Comparative PET molecular imaging study of abdominal vulnerable atherosclerotic plaque with targeted TSPO molecular probes 18F-FDPA and 18F-LW223 in rabbit models
10.3760/cma.j.cn321828-20230922-00057
- VernacularTitle:靶向TSPO分子探针 18F-FDPA和 18F-LW223用于兔腹主动脉粥样硬化易损斑块PET显像的对比研究
- Author:
Quan LI
1
;
Tiantian MOU
;
Ying ZHANG
;
Yi TIAN
;
Mingkai YUN
;
Biao HU
;
Yehong ZHANG
;
Xiaofen XIE
;
Wei DONG
;
Hongzhi MI
Author Information
1. 首都医科大学附属北京安贞医院核医学科,北京 100029
- Keywords:
Plaque, atherosclerotic;
Aorta, abdominal;
Receptors, FDPA;
Fluorine radioisotopes;
Positron-emission tomography;
Rabbits
- From:
Chinese Journal of Nuclear Medicine and Molecular Imaging
2024;44(8):478-483
- CountryChina
- Language:Chinese
-
Abstract:
Objective:To compare the feasibility and efficacy of translocator protein (TSPO) molecular probes N, N-diethyl-2-(2-(4- 18F-fluorophenyl)-5, 7-dimethylpyrazolo[1, 5-a]pyrimidin-3-yl)acetamide ( 18F-FDPA) and 18F-(R)-( N-sec-butyl)-3-fluoromethyl- N-methyl-4-phenylquinoline-2-carboxamide (LW223) for the detection of abdominal vulnerable atherosclerotic plaques (VAP) in rabbit models.

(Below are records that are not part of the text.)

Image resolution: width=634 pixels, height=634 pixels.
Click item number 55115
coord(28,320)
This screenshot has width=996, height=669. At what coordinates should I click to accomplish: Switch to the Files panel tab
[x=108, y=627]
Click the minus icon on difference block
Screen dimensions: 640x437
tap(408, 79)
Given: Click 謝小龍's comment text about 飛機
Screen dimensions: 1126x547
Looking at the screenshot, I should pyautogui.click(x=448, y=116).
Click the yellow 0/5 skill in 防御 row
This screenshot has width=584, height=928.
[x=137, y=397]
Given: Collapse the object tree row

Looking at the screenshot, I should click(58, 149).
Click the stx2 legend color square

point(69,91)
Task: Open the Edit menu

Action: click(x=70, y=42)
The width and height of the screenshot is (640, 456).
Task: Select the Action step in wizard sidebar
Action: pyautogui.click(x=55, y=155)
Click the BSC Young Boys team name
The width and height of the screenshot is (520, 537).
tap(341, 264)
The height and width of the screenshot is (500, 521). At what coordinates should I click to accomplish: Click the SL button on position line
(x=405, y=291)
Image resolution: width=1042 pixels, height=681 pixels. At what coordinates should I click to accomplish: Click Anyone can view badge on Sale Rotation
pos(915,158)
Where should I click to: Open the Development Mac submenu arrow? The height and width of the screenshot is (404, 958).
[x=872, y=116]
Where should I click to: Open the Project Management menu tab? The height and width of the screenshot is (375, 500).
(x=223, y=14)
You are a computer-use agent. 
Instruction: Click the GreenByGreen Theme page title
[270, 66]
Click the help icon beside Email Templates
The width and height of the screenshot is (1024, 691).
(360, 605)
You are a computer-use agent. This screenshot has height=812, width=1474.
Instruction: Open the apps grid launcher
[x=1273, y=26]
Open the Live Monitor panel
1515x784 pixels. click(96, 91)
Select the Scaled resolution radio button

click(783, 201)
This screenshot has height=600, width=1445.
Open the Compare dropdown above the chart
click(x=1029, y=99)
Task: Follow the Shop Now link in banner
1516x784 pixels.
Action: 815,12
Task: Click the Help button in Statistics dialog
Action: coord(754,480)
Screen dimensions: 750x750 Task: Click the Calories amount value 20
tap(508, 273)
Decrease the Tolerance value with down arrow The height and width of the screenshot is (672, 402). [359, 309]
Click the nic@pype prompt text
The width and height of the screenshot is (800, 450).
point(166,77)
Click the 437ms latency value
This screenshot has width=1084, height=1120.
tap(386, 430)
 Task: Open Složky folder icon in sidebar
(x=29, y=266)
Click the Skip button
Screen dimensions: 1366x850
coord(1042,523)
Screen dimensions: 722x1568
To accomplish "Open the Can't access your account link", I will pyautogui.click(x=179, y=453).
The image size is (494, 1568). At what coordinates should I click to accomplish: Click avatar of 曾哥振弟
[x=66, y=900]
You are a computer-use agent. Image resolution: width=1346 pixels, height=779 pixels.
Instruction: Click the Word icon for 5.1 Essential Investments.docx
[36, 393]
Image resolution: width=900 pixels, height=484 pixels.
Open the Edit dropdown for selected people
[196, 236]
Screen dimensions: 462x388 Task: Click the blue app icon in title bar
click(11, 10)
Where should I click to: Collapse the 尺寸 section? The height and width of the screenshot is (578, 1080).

Methods:Nine healthy New Zealand white rabbits were divided into group A (control group, n=3), group B (VAP group, n=3) and group C (VAP treatment group, n=3) using completely randomized design. Animals were injected with 18F-FDPA and 18F-LW223 at the end of 12, 16 and 24 weeks. PET/CT and CT angiography (CTA) was performed 40-50 min post injection. All rabbits were sacrificed at the end of 24 weeks after imaging studies. All abdominal aortas were collected for pathological and immunofluorescence examination. Repeated measures analysis of variance (Bonferroni test) and paired t-test were used to analyze the data. Results:Target-to-background ratio (TBR; abdominal aortic lesion/left ventricular blood pool) values of 18F-FDPA in 3 groups at the end of 12, 16 and 24 weeks were significantly different ( F values: 68.09-144.88, all P<0.001). At the end of 12 weeks, there was no increased uptake of 18F-FDPA in the abdominal aorta region in 3 groups. The local 18F-FDPA uptake of the abdominal aorta in group B was significantly higher than the uptake in group C and that in group A at the end of 16 and 24 weeks( P<0.05 or P<0.001), and there were significant differences between group C and group A, with higher uptake in group C (both P<0.01). In 3 groups, there was no significant 18F-LW223 uptake in the abdominal aorta region at 3 time points of PET/CTA imaging. At the end of 12, 16 and 24 weeks, TBR values of 18F-FDPA and 18F-LW223 in 3 groups exhibited statistical differences ( t values: 2.88-36.79, all P<0.05). HE, immunofluorescent CD68 and TSPO staining showed more macrophage infiltration in group B than group C. Conclusion:18F-FDPA can be used to detect VAP in rabbits′ abdominal arteries at early time compared to 18F-LW223, and to evaluate the changes in the stability of vulnerable plaque after lipid-lowering drug intervention.